O problema do nosso visconde é que ele não pode fugir mais da persona que assumiu, que são duas, mas também uma só. Ao atacar, é contido pelas forças fiscalizadoras da República. Ao defender-se, agride sua minguante base de apoio. Ele quer exterminar, mas não pode. Ele quer fazer-se de passional, de familiar, de cordato, de comedor de leite condensado, mas isso não é ele. Não lhe é natural. Quer banhar-se na piscina fria, mas isso não o conforta. Ao viajar, toma metrô e esconde a lagosta da foto, porque se quer popular e porque não se pode sofisticado. E o pior: não pode fugir, porque essa seria a pá de cal da pecha de covarde que lhe cabe tão bem.
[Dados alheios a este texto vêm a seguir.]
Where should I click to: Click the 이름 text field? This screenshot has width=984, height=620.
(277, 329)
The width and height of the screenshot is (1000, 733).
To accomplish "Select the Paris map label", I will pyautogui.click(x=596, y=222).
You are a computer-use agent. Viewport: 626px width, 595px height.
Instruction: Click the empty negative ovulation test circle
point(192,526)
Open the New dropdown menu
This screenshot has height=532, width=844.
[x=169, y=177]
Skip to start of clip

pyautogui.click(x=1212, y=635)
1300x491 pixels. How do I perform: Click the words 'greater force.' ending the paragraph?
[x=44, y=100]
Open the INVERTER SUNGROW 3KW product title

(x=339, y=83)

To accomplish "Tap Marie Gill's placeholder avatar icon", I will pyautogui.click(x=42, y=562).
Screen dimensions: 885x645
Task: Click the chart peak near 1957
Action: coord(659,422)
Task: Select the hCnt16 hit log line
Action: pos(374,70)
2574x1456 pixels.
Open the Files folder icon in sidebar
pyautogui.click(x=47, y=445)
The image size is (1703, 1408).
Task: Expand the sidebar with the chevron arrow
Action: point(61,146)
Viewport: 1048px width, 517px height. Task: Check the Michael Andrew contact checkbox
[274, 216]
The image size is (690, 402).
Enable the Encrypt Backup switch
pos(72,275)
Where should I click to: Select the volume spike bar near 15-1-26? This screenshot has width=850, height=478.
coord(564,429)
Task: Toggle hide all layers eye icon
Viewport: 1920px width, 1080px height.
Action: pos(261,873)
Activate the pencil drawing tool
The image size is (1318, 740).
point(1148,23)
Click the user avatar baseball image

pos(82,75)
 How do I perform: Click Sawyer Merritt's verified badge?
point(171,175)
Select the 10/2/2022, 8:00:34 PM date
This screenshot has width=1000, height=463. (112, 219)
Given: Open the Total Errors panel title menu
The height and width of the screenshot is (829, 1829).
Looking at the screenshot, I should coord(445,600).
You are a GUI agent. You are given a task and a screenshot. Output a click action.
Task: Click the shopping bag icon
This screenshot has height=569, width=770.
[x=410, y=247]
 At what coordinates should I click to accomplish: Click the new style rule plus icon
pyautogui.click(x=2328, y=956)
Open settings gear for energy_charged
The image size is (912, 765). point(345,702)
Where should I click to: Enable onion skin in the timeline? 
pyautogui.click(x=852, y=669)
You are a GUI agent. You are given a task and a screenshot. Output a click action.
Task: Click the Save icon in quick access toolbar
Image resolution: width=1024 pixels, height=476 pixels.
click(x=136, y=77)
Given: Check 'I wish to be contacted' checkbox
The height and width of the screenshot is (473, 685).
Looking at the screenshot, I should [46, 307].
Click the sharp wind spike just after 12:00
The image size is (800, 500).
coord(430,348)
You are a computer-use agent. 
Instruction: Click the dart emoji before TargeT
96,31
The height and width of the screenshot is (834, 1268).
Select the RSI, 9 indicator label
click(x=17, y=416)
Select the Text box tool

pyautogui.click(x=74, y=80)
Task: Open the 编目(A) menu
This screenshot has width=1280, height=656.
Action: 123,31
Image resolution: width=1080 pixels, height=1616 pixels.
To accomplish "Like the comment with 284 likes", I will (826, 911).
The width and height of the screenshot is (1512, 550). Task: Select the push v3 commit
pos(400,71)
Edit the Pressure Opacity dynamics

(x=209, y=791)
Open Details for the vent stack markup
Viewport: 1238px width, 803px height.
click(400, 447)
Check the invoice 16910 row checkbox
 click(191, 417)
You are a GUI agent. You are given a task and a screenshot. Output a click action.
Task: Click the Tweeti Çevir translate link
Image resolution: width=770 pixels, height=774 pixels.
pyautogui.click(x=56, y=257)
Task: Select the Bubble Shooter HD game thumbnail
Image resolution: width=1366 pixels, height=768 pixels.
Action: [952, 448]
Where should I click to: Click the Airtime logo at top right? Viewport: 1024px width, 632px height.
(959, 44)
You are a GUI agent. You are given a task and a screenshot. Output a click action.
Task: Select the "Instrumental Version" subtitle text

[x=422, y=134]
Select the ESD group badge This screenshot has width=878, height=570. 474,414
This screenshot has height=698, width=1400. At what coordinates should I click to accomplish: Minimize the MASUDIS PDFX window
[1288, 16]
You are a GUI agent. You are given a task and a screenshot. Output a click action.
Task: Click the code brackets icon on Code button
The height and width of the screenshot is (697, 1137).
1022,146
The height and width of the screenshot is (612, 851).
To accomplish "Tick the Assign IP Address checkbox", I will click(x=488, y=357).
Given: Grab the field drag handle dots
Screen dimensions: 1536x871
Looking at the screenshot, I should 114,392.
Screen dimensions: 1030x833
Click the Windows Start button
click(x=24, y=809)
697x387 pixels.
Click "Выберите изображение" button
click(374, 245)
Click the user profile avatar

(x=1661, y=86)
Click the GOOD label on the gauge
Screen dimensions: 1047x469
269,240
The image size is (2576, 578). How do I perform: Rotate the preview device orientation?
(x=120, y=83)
Nunca foi alto oficial, nunca foi relevante na luta do exército contra seus moinhos comunistas de vento. Nunca teve destaque no parlamento. Quando chamado a agir da mesma forma como discursa – virulento, vingador -, fugiu, ficando sem uma moto e sem sua arma. Está partido ao meio, porque representa, aos dois extremos, a verdade que lhe corrói, e a mentira que lhe sustenta. Mas o presidente é um só. Em sua fraqueza, nem poderá ser o Medardo do livro, muito menos seguir o destino de Medardo do espetáculo teatral. É apenas um medíocre visconde. Isso mesmo que está aí. Por sua inépcia, por sua inexperiência, por sua incompetência, atacou um canhão de frente, levando um balaço que apenas parece ter-lhe partido ao meio. Mas é um só, saído de uma adaptação muito ruim, sabe-se lá de que obra.

João Dulci é Doutor em Sociologia pelo Instituto de Estudos Sociais e e Políticos (IESP-UERJ) e Professor do Departamento de Ciências Sociais da Universidade Federal de Juiz de Fora (UFJF). Colabora com a Escuta.

Imagem disponível em http://www.grupogalpao.com.br/partido/ Fotografia de Guto Muniz e Casa da Foto

Notas

[1] Esta e todas as outras citações (inclusive aquelas em itálico) são de: CALVINO, Ítalo. O visconde partido ao meio. Rio de Janeiro, Ed. Companhia das Letras, 2002 – paginação irregular [e-book].